Some people argue that technology has made people more isolated, but that’s not always the case. In many instances, modern technology allows you to connect with people you never thought possible. Now, thanks to a recent project, it could even connect you to long-dead historical figures.

Writer Andrew Mayne started a chatbot project called AI|Writer that goes a step beyond connecting you with friends and family. Using tools from OpenAI it allows you to talk to people like Isaac Newton and Jane Austen. At least, it lets you feel like you’re chatting with them.

AI|Writer isn’t raising people from the dead but is imitating their voice and personality through AI. You can ask these characters questions about their lifetime, their opinions on modern life or just make small talk. Like real people, these AI simulations will rarely respond to the same prompt the same way twice.

How it works

AI|Writer runs on OpenAI’s Text Generator, which they released in June as their first commercial product. This system uses an advanced machine learning process to interpret your messages and respond as accurately as possible. AI|Writer equips this API with knowledge of each of its historical figures so it can answer in their voice.

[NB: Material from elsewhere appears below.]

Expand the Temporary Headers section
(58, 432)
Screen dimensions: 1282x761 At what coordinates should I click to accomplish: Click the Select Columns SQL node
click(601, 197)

The character personalities aren’t perfect recreations but come from general knowledge about each person. So if someone is famous for being straightforward and abrasive, their simulation will talk that way. Each character carries unique opinions, speech patterns and knowledge, which may or may not be entirely accurate, but get close.

You have a 300-word limit when talking to these characters, but outside of that, you can ask nearly anything. Like any AI today, their understanding is a little limited, so they may have better responses to some prompts than others. For example, the characters handle questions about history well, but with matters of opinion may be less reliable.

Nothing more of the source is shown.